January 20, 2010, 10:40 AM — Book Review: Inside Cyber Warfare: Mapping the Cyber Underworld by Jeffrey Carr, O'Reilly 2010
If you think you have a good handle on how big a problem hacking has become for the world at large, think again. Inside Cyber Warfare is going to change your view completely. If you think it's just bored teenagers and introverted misfits that are attacking systems, you're dangerously out of touch. It's organized crime and the political underground. It's hackers hired or condoned by corrupt bureaucracies. And they're out to steal money and industrial secrets, fight battles over public opinion, destroy the effectiveness of enemy groups and break critical infrastructure.
"Cyber warfare" refers to any massively coordinated digital assault whether conducted by one government upon another or by some political or criminal group. The effects can be limited or widespread. Imagine cyber attacks that could shut down nuclear power plants or communications. Imagine banks and hospitals paralyzed by malware infestations. Cyber warfare goes well beyond embarrassing web site defacement.

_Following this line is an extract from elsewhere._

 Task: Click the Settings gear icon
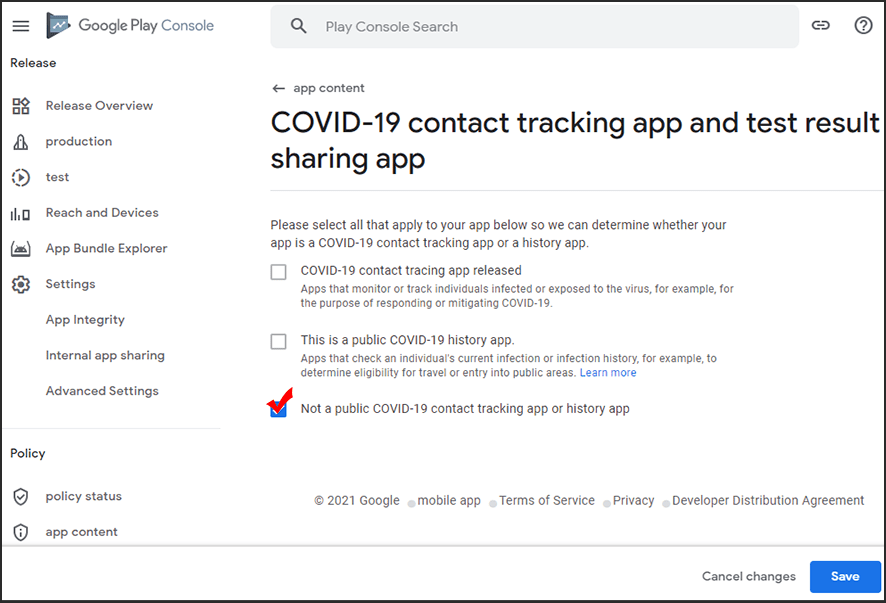coord(20,285)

Reading this book, you will not only get an idea of the scope of the problem, you will find yourself pondering some extremely timely and intricately complicated issues -- such as the conditions under which cyber attacks should be seen and treated as acts of war. You'll different between state (perpetrated by government resources) versus non-state (perpetrated by citizens) attackers. Questions like "Should host states that refuse to cooperate with victim states (i.e., sanctuary states) be held responsible for those attacks?" will nag you. You'll see how countries are trying to determine where to place cyber attacks on the attack "grid" and determine what kind of response is both reasonable and fair. The fact that the US and Russia offer different responses to this question is neither surprising nor comforting.
You'll read about a handful of attacks that illustrate what various groups are and have been doing. Estonia, for example, was the subject of an attack in 2006 after the Estonian government decided to move a Soviet-era monument to another location, upsetting the country's ethnic Russian citizens. You'll read about Russian and Chinese hackers and how they're encouraged. You'll be introduced to the concept of "active defense" (but without enough detail to determine the forms that this might take) and "trace programs" (but without addressing the complexity and reliability of trace programs).
You'll read about how social web sites are being mined, how China is committed to penetrating networks of more technologically advanced nations and how attacks often originate from systems in the US.